Lassen wir ihn also und holen wir unseren kleinen Dandy aus dem Koffer.

He, Dandy! Junge, hörst du mich?«

»Schon längst, Mr. Sherlock Holmes«, lautete die Antwort aus dem Koffer, die mit munterer, wenn auch leiser Stimme gegeben wurde.

»Wie ist dir denn zumute?«

»Oh, danke, ganz gut, Mr. Sherlock Holmes.«

»Ist die Luft immer noch im Koffer rein?«

»Ich wünsche mir keine bessere Luft, ich habe nur furchtbaren Hunger jetzt!«

»Natürlich«, erwiderte Sherlock Holmes mit einem leisen Lächeln, »er hat immer Hunger. Nun, Junge, du sollst sogleich essen dürfen, so viel du möchtest, denn ich habe in meinem Zimmer für dich vorgesorgt.

Doch jetzt muss ich deinen Koffer aufschließen – verdammt – welches Pech, ich habe das Bündel mit den Nachschlüsseln in meinem Zimmer vergessen, an dem sich auch der Schlüssel befindet, der diesen Koffer aufschließt!

Harry, lauf schnell hinunter und bring mir den Schlüssel, aber nur ihn allein, die anderen brauche ich nicht.

Du erkennst den Schlüssel an einer kleinen Kerbe, die ich in den Bart hineingefeilt habe!«

Harry ließ sich diesen Befehl nicht zweimal geben.

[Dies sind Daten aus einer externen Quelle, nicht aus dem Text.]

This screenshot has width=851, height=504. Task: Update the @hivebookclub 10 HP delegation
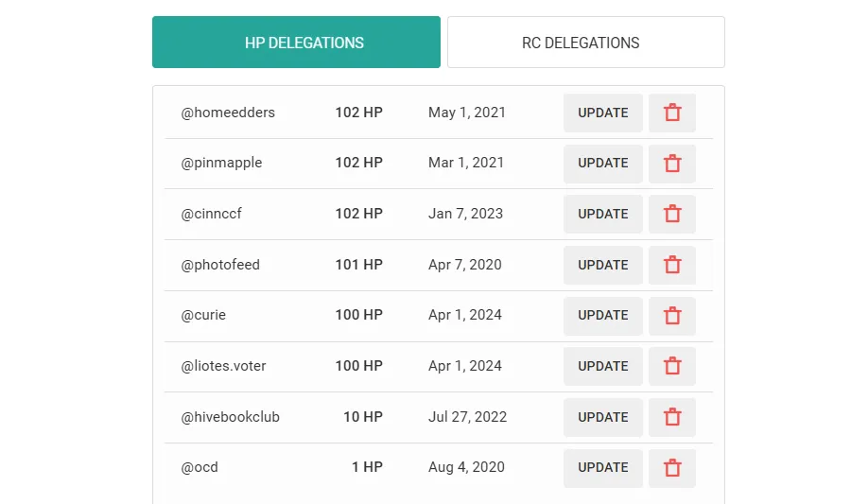click(603, 417)
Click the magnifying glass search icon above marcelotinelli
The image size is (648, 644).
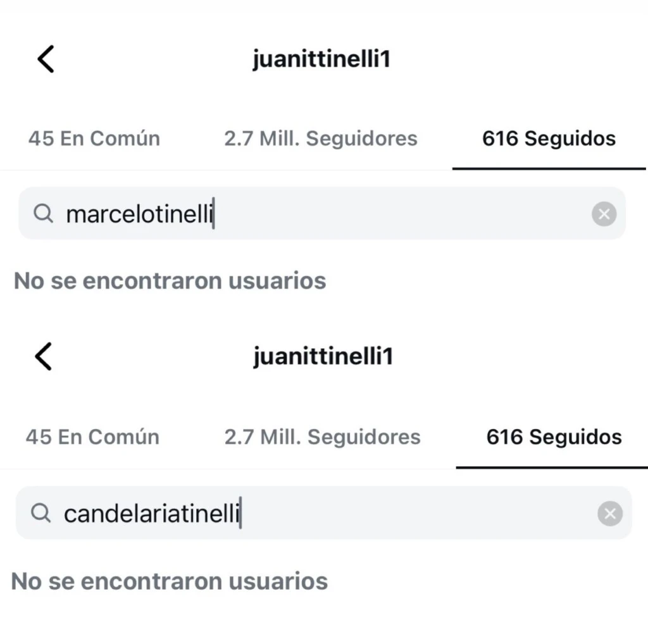[43, 214]
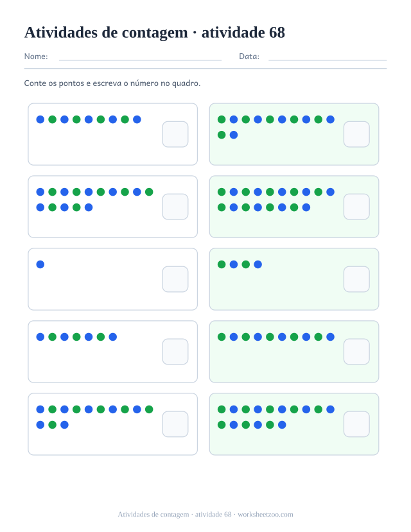Click answer box of sixteen-dot card
The height and width of the screenshot is (532, 411).
pyautogui.click(x=356, y=424)
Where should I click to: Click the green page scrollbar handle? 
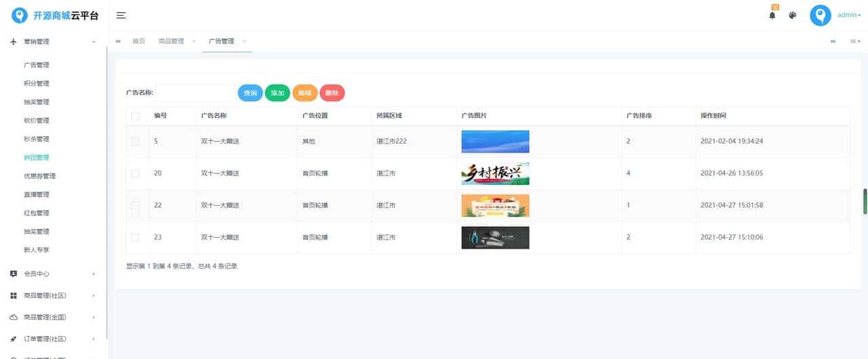click(865, 201)
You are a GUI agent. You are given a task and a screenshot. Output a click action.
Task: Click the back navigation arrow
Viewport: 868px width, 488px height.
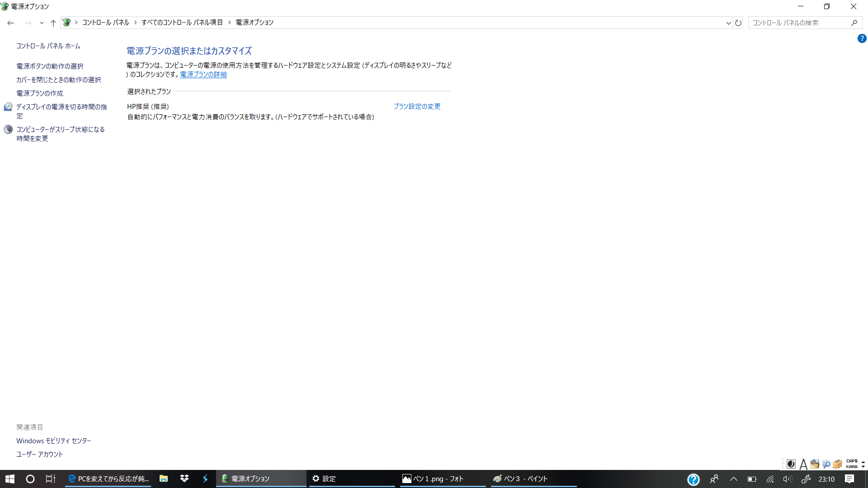point(11,23)
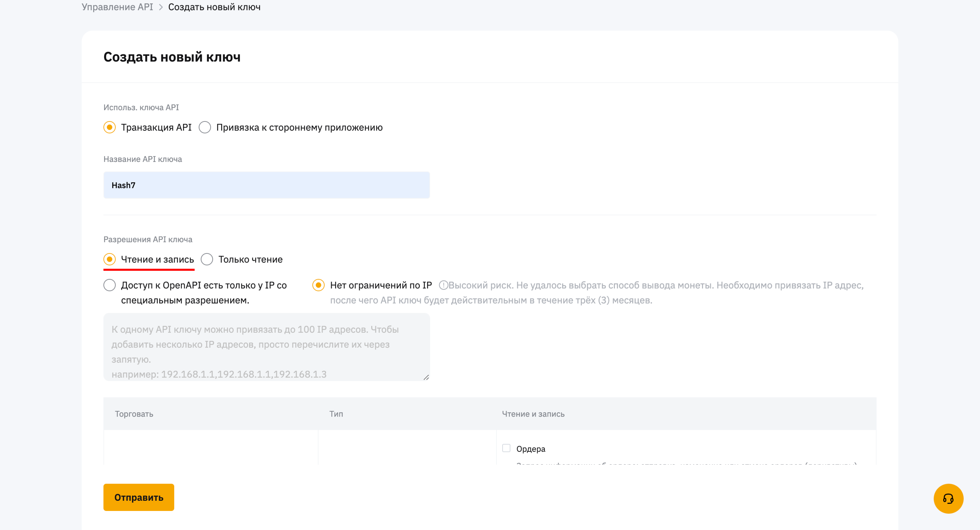This screenshot has width=980, height=530.
Task: Click the Отправить submit button
Action: (138, 497)
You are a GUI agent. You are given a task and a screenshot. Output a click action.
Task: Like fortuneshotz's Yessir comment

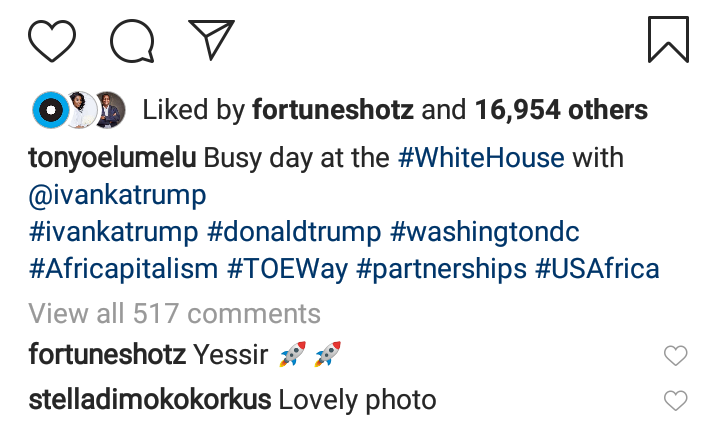(676, 355)
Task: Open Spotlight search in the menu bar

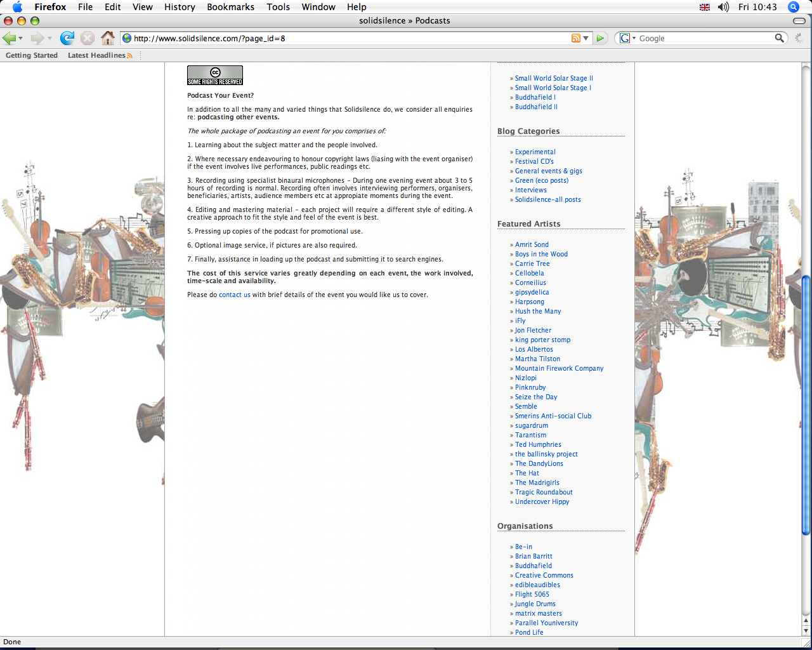Action: click(x=793, y=7)
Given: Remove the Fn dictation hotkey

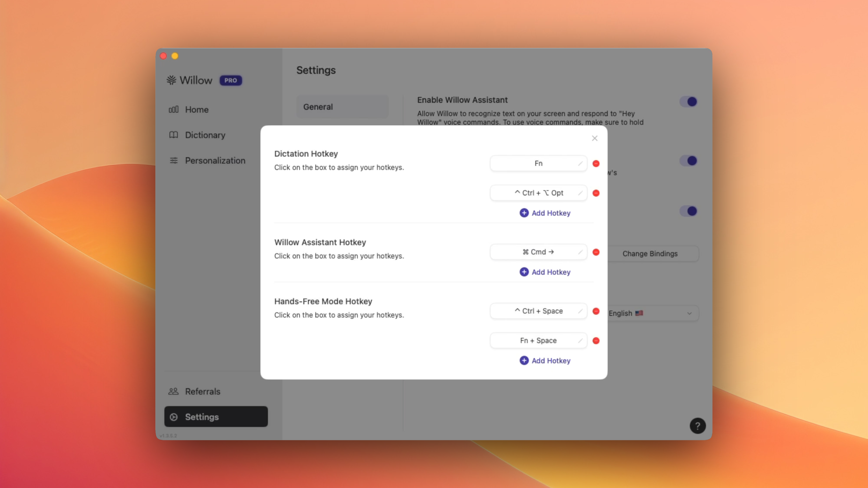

Seine dunkle Gestalt glitt durch den Bodenraum, und er verschwand die Treppe hinab.

»Dandy«, flüsterte Sherlock Holmes, der sich am Koffer niedergekauert hatte, »hast du irgendetwas gehört?«

»Ja, Sir, zwei Männer sprachen miteinander!«

»Wann?«

»Es mögen wohl drei Stunden her sein. Die Stimme des einen kenne ich. Ich verwette meinen Kopf gegen eine Haselnuss, dass es Nick Dower gewesen ist, der hier mit dem zweiten Mann gesprochen hat!«

»Du bist ein famoser Junge, Dandy – woher kennst du denn Nick Dower?«

»Oh, Sir, ich habe ihn oft genug mit einer Gänsefeder in der Nase gekitzelt, wenn er betrunken im Straßengraben lag. Oder ich habe zugesehen, wie die anderen Straßenjungen ihm die Haare zu einem Zopf flochten und am Ende dieses Zopfes eine lebende Ratte befestigten.

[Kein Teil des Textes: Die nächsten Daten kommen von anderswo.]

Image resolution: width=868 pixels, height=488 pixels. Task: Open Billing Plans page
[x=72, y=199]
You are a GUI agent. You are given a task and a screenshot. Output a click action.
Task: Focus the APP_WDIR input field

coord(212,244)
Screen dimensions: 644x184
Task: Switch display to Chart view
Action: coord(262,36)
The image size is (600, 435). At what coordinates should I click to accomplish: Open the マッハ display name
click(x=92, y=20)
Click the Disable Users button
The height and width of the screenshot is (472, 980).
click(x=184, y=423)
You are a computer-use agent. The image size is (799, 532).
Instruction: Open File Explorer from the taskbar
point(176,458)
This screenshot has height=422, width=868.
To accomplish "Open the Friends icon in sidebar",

Er hat sich dann die Haare kurz schneiden lassen, um uns den Spaß zu verderben – dieser gemeine Mensch! Ja, er war es, Sir, er war es ganz gewiss!«

»Ja, er war es in der Tat, mein Junge. Den anderen aber, mit dem er sprach, kanntest du nicht, das weiß ich.

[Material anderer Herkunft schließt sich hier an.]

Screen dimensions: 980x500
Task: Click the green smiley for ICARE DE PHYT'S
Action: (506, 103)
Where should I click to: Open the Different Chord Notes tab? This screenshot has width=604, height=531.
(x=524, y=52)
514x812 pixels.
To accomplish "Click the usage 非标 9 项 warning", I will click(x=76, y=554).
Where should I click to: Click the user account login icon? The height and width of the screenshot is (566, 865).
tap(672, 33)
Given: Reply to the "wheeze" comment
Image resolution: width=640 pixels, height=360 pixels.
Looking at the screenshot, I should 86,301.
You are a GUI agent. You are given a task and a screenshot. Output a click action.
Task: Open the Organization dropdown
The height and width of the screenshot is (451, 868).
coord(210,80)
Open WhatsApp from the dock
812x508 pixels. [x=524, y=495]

Wovon sprachen denn die beiden Männer?«

»Vom Güterboden der Great Northern Railway! Sie sagten, dass sie dort eine junge Frau getötet hätten – aber Nick Dower hat es nicht getan, sondern der andere. Nick Dower hat nur die Eisenstäbe vor dem Fenster durchgefeilt, das Fenster eingedrückt und ist dann zuerst hineingesprungen, um dem anderen hineinzuhelfen!«

»Ganz, wie ich es mir gedacht habe«, murmelte Sherlock Holmes vor sich hin.

»Doch, was hast du denn noch erlauscht, Dandy?«

»Nick Dower ist kein Dummkopf. Er verlangt 1000 Pfund Sterling, sonst will er pfeifen!«

»Und der andere …«

»Hat sie ihm versprochen. Nick Dower durfte derweil so viel Gin trinken, wie er wollte – morgen früh soll er die 1000 Pfund Sterling bekommen!«

»Ja, wenn er morgen früh noch am Leben wäre«, stieß Sherlock Holmes hervor.